Following time spent in Taranaki in 2023, Songsataya extended an invitation to artist Maata Wharehoka (Ngāti Tahinga, Ngāti Koata, Ngāti Apakura, Ngāti Toa, Ngāti Kuia) to collaborate in this project. A long-time resident of Parihaka Pā, outside Ngāmotu New Plymouth, and kaitiaki (guardian) of Te Niho o Te Atiawa—Parahuka marae, Wharehoka has been instrumental in the regeneration and advocacy of Kahu Whakatere—tikanga Māori death and burial practices. Wharehoka’s installation comprises materials central to Kahu Whakatere, made by members of Wharehoka’s whānau (family) and individuals who have been involved in its development. Constructed of whariki (mats), hukahuka (tassels) and taura (rope) produced from harakeke (flax), the work responds poetically to the process and its core philosophical tenets. Considering both the physical world, and possibilities beyond it, Fibrous Soul makes porous boundaries between states of proximity and distance, vibrancy and inertia, the living world and other realms.
Set Dressing brings together Gary Cocker’s 1985 photographs of Christine Hellyar’s Apron sculptures with recent works by Cao Xun to consider the body’s relationship to the social and material world. A recurring visual form within Hellyar’s practice since the 1980s, the artist has written of the apron as a kind of “skin,” which at once protects its wearer from the mess of domestic and industrial work and writes the traces of an encounter with the world onto the body. Cocker’s images, which feature his then-lover and a friend posing in a range of locations, from the bush to the beach, transpose a queer sense of glamour onto Hellyar’s work, making explicit the visual punning and erotic associations of Hellyar’s materials and their placement.

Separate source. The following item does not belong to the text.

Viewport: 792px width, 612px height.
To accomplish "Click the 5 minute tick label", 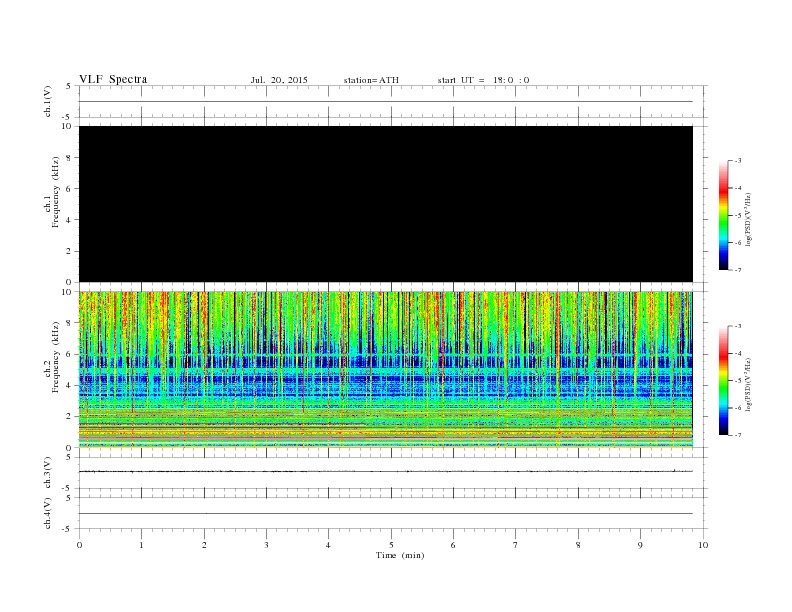I will click(x=391, y=545).
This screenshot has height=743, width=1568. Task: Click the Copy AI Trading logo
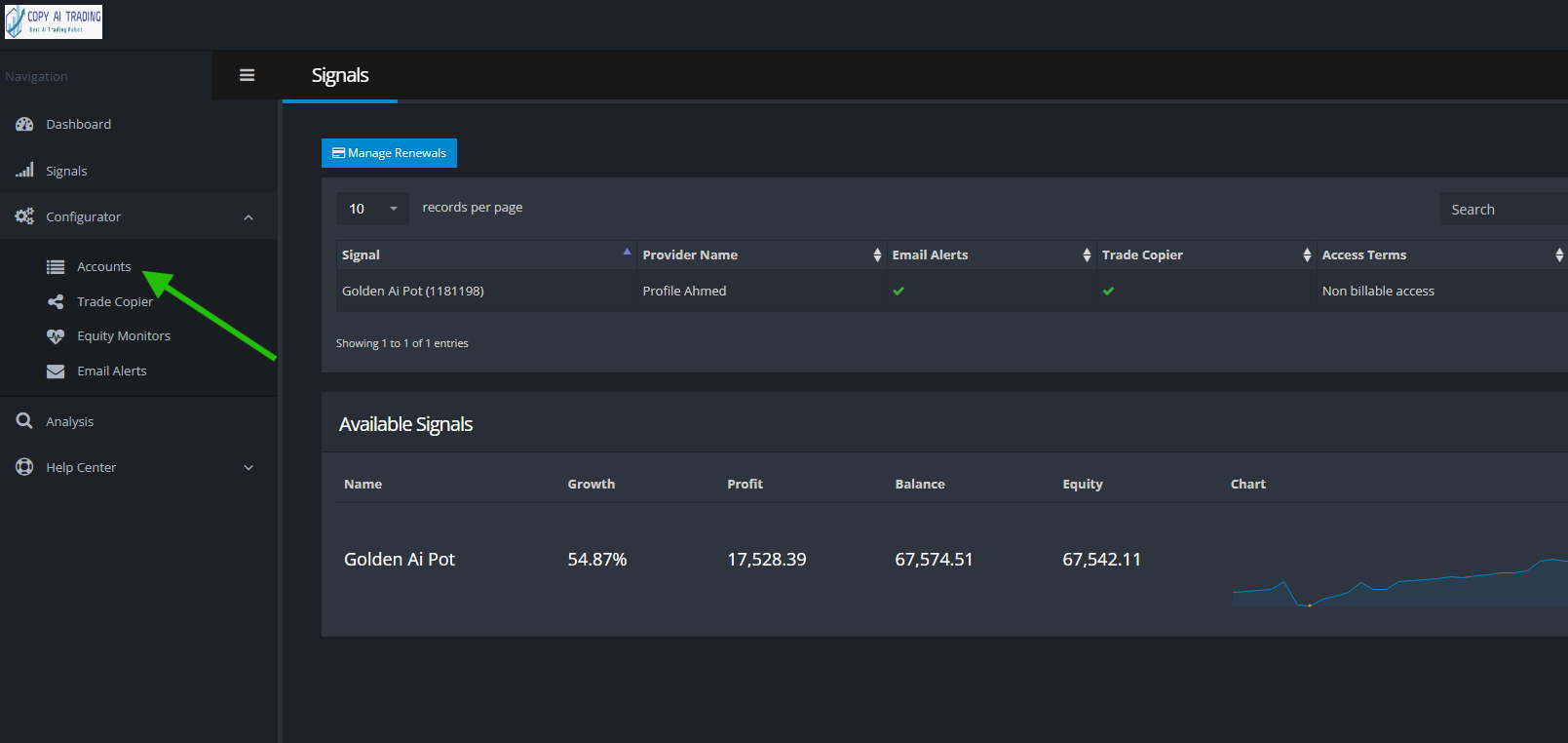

Cao’s visual language employs gloss and glamour to consider the ambivalent workings of identity and socialisation. Though sensuous, playful and pulsing with desire, Cao says his works circulate around “embarrassment.” Cao’s images dwell within the tensions between shame and relief, pleasure and repulsion, self-effacement, and revelation. Together, the artists in Set Dressing consider photography’s capacity to harness, distil and complicate desire, and offer that the gendered, sexualised body remains as much a site of contestation today as it was forty years ago.
In the Open Window, the Gallery continues its programme supporting early-career Taranaki artists to develop their practices with Sean Hill’s new installation Energtopia. Hill’s work comprises wall-based painting and painted forms constructed from wooden off-cuts, which together open multiple possibilities to consider patterning, sequencing, surface, and texture.
Released during the exhibition, the associated publication Set Dressing is designed by Ella Sutherland, and features an expanded selection of reproductions of works by Hellyar, Cocker and Cao, writing by Dr. Kirsty Baker, Priscilla Pitts and Samuel Te Kani, and an extended conversation between Cocker and exhibition curator Simon Gennard.